一方、楽天の強みとして、「フルフィルメントサービスを利用しなくても、楽天が提供する宅配ボックスやコンビニ受取が出来る」点になります。以前と比べて「置き配」についてかなり肯定的な世の中にはなってきましたが、やはりまだまだ「玄関置き配は怖いから宅配ボックスやコンビニで受け取りたい…」という声を耳にします。実際の配送現場でも、エンドユーザー様のうちの3~4割程度は宅配ボックスやコンビニへの配送を希望されています。Amazonでは、「Amazon Hub」というロッカー配送やコンビニ受取のサービスを展開していますが、これはFBA経由でないと利用できません。一方、楽天では日本郵政と提携して「はこポス」という宅配ボックスお届けサービスやコンビニ受取サービスを展開していますが、「Amazon Hub」と違ってRSLを利用しなくても「はこポス」を利用することが出来ます。
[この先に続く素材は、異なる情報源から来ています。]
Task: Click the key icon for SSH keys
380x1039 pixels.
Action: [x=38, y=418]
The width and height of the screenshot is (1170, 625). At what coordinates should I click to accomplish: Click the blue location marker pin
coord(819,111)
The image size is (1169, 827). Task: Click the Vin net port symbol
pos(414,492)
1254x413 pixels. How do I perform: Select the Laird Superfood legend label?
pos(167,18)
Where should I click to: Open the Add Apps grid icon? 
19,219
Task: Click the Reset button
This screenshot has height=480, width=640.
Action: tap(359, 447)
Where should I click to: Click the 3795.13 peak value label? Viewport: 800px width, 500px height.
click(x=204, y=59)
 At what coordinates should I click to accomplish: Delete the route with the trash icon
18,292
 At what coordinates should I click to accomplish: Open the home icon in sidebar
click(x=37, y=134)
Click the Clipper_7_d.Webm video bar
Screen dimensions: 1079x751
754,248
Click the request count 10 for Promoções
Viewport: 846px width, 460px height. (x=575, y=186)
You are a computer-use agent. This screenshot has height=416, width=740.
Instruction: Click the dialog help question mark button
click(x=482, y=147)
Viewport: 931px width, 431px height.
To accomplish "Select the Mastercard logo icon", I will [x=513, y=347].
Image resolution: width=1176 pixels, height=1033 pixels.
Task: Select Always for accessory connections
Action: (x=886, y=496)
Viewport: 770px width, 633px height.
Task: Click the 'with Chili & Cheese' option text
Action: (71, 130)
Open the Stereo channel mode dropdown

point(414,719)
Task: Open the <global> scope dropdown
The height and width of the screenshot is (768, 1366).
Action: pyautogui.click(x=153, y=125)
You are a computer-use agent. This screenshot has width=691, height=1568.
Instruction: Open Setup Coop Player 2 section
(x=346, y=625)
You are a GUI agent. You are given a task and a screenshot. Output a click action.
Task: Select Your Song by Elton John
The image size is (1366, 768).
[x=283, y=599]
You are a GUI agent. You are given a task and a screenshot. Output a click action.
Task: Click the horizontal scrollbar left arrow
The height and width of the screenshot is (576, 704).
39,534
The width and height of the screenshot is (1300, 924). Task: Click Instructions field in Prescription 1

宅配ボックスお届けを希望するエンドユーザー様をターゲットとしているけどフルフィルメントサービスまでは利用したくない事業者様は、楽天を利用するメリットがあるといえるでしょう。

それぞれのサービスの特徴を理解し、適切なサービスを選びましょう

弊社HPがリニューアルオープンしてから初回投稿となる今回では、全3編に渡り「Amazonと楽天の比較」についてまとめてきました。この二つのECモールは同時期に日本に誕生し、それ以来EC市場をけん引してきた立役者です。両社ともに、月額料金やサイトレイアウト自由度、配送サービス等に違いがあり、それぞれに良さがあります。今回は、フルフィルメントサービスと配送業者/サービスの2点を重点的に見ながら解説しました。

「固定コストを比較的抑えたい、早くエンドユーザーに配送してほしい、返品対応等も丸ごと対応してほしい」場合はAmazonを、「競合他社がなるべく少ない場所で戦いたい、他モールでも同じ価格で配送してほしい、フルフィルメントサービスを利用せずともモール側が提供する宅配ボックスを使いたい」といった場合は楽天で販売すると良いでしょう。

上記を踏まえ最終的には、どちらのECモール/フルフィルメントサービスでも出来ること、片方しか出来ないこと、両社とも出来ないことをしっかりと見極め、ご自身がエンドユーザー様へ提供したい付加価値と照らし合わせながら利用するサービスを選択することが重要です。